## [Description of the task]
From the passage below on the ascent of sap, extract the stretch running from "Tensions in the" up to and including "with physiological evidence.", copying it word for word.

═════ Passage to read

When the tension is relieved at night (due to stoppage of transpiration) or by rain, the gases in the vessels go back into solution and the columns of water may become continuous again.

Tensions in the vessels of up to 100 atm. have been reported. This points to the need of thick-walled xylem vessels in order to prevent a collapse of the vessels and stopping the flow of water.

Thus we see that in ascent of sap the water column is pulled upward en masse from the roots very much as a solid wire or rope may be pulled through a tube, only difference being that the water, since it is fluid, completely fills the cavity within the vessels. Ascent of sap is like lemonade sucked through a straw from a bottle on a hot summer day!

Although the aim of plant physiology is to explain all living processes in terms of known laws of physics and chemistry, the purely physical explanations of a living process seem, in most cases, incompatible with physiological evidence.

As a result it frequently becomes necessary to give a number of possible explanations of a particular pheno­menon and to attempt to evaluate the merit of each one on the basis of accepted physico- chemical theories.

Thus, in the case of ascent of sap, it has been considered quite logical to discard (?) all other hypotheses proposed as explanations of the mechanism of ascent of sap from time to time except one, Dixon’s Cohesion of water theory, as it is not desirable in an elementary treatise such as this to discuss all of them critically.

The transpiration- cohesion-tension theory is generally accepted, perhaps with a pinch of salt, not because it looks good, but it reasonably seem to agree with some known facts.

══════════
═════ Excerpted records

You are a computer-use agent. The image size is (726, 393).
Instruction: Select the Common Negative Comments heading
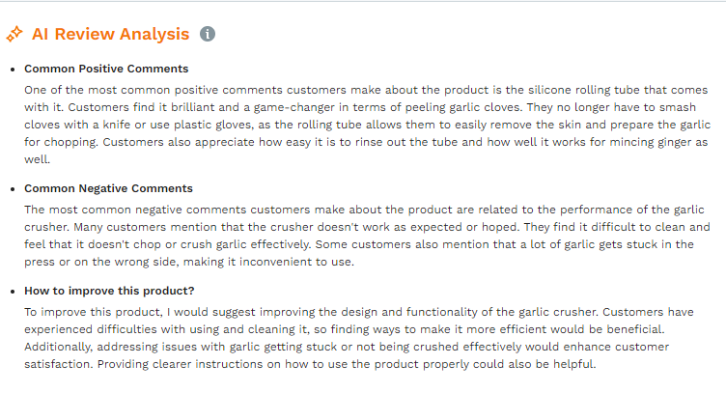108,188
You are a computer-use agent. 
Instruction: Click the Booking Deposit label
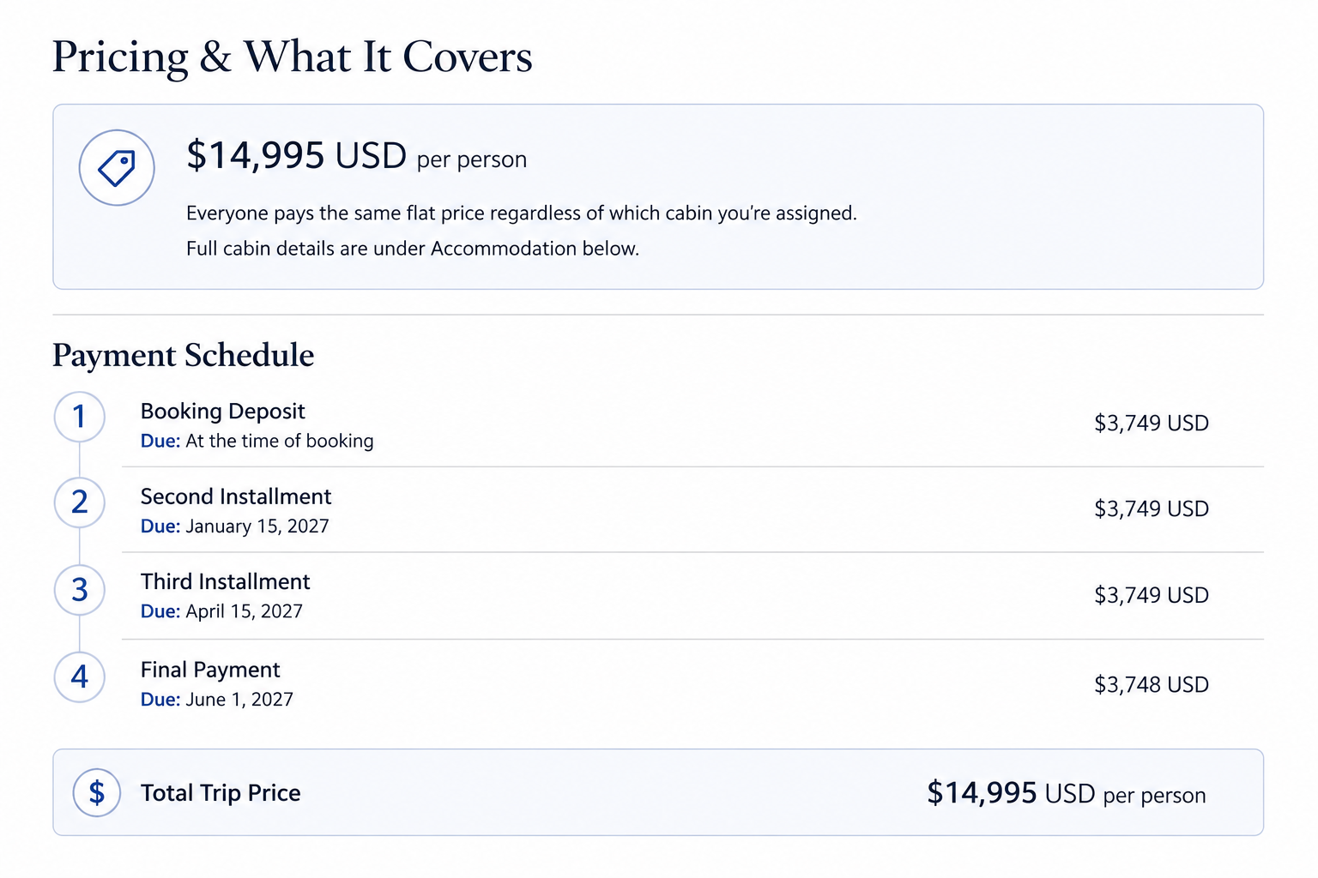[x=223, y=412]
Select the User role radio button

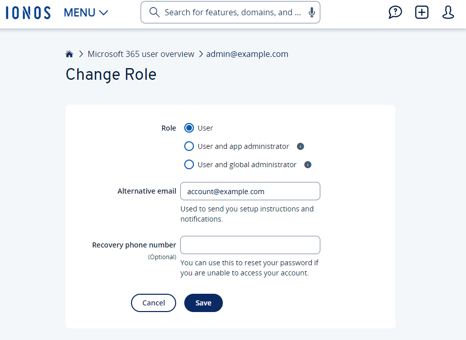tap(189, 128)
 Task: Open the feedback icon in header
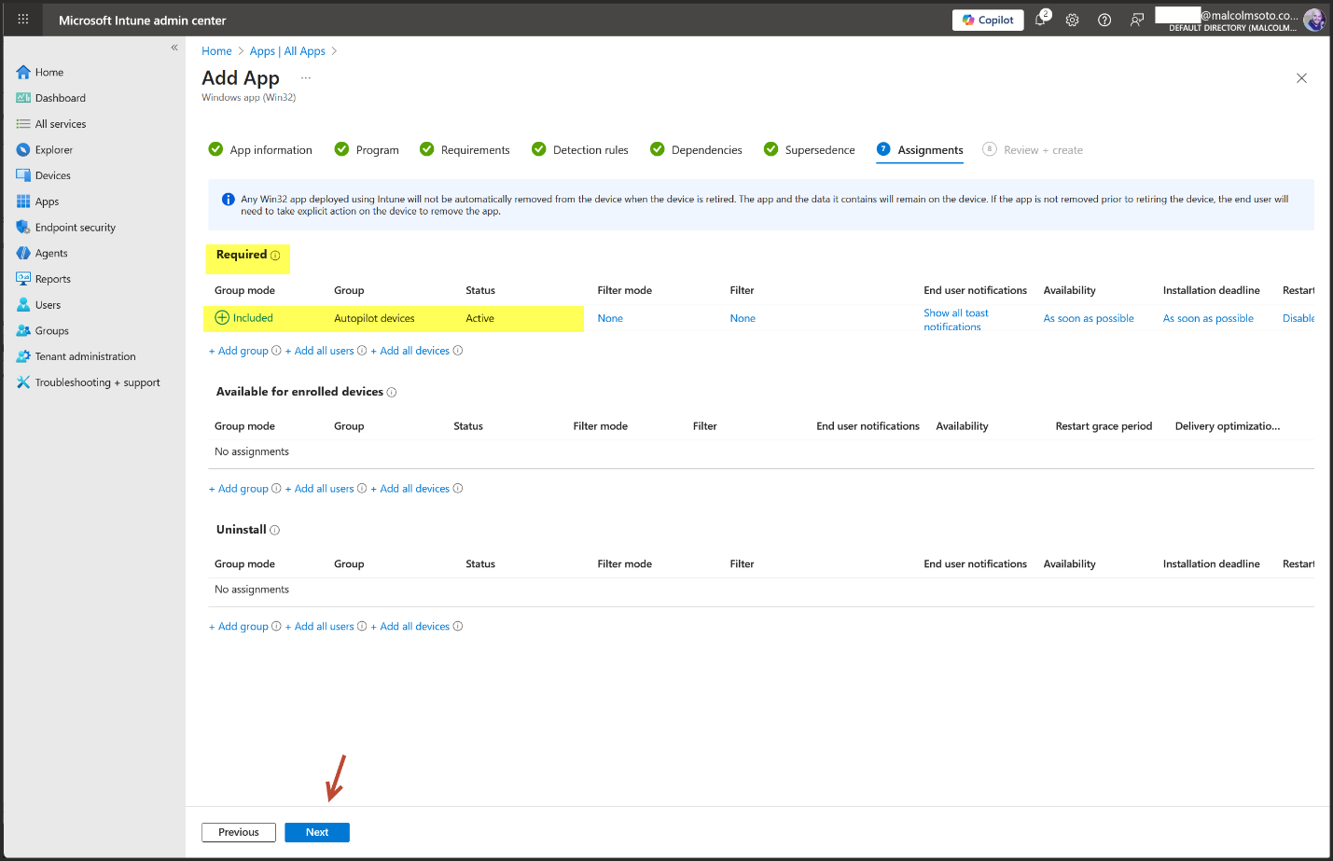pyautogui.click(x=1136, y=20)
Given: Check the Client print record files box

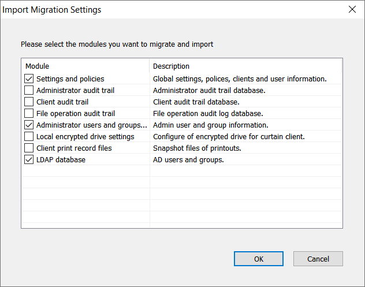Looking at the screenshot, I should point(29,148).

══════════

## [Completed task]
Tensions in the vessels of up to 100 atm. have been reported. This points to the need of thick-walled xylem vessels in order to prevent a collapse of the vessels and stopping the flow of water.

Thus we see that in ascent of sap the water column is pulled upward en masse from the roots very much as a solid wire or rope may be pulled through a tube, only difference being that the water, since it is fluid, completely fills the cavity within the vessels. Ascent of sap is like lemonade sucked through a straw from a bottle on a hot summer day!

Although the aim of plant physiology is to explain all living processes in terms of known laws of physics and chemistry, the purely physical explanations of a living process seem, in most cases, incompatible with physiological evidence.